My love, my dear and sweet wife… all these messages are for you and only for you. From that place where you are right now, I want you to feel my soul, my thoughts and to understand that for me you are here… here inside me. I want to continue to make you feel the love I am sending you.

Did I ever stop loving you? No, never my love. You were able to find that special and unique place in my heart. Can you leave that place? No, you can’t. Once you found your way in, there is no way to go away. Am I missing you? Yes, every second of my life. I am missing you every time I am breathing, knowing that I can’t feel, hear and touch you. Why am I missing you so much, after almost eight months? Simple, you were so special, so unique, you loved me so much… and how not to love you the same? I can’t stop thinking of you, I can’t stop missing everything we did together, I can’t stop remembering your voice, my love.

I wish I can turn the time back, to love you even more, to do more for you, to spend more time with you. Do I have regrets? Yes. No matter how much we love the person next to us, no matter how much we do for our better half, we are always going to have regrets. The only difference is how many! I have regrets, but I do know I did my best and I do my best to remember you, to love you and to take care of Stephanie. I am going to continue to be a father for her and to support her, no matter what. I will do this because I love you and her with all my heart.

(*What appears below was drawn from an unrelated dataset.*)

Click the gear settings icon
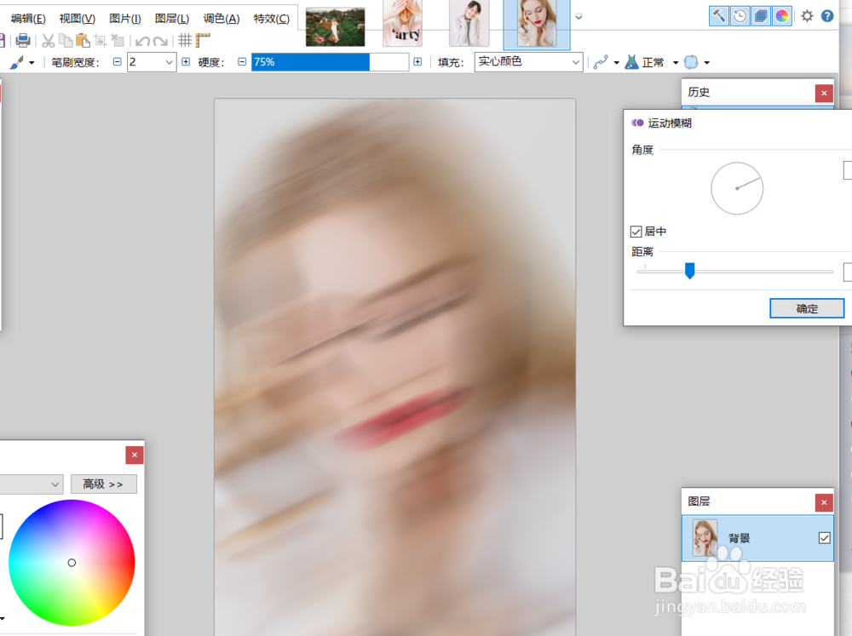(x=806, y=15)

And talking about this, I am thanking you again for being part of my life and for bringing a daughter in my life. Remember when I was telling you that I always wanted to have a girl? I have one now! And I am so happy to have her, because she is like you and I see you in her. I do reiterate my promise to you, to look after her as long as I am breathing in this world. It’s been and it is a promise my love. Travel in peace my dear wife, travel knowing that you are loved and that your journey on earth is still on, carried by Stephanie.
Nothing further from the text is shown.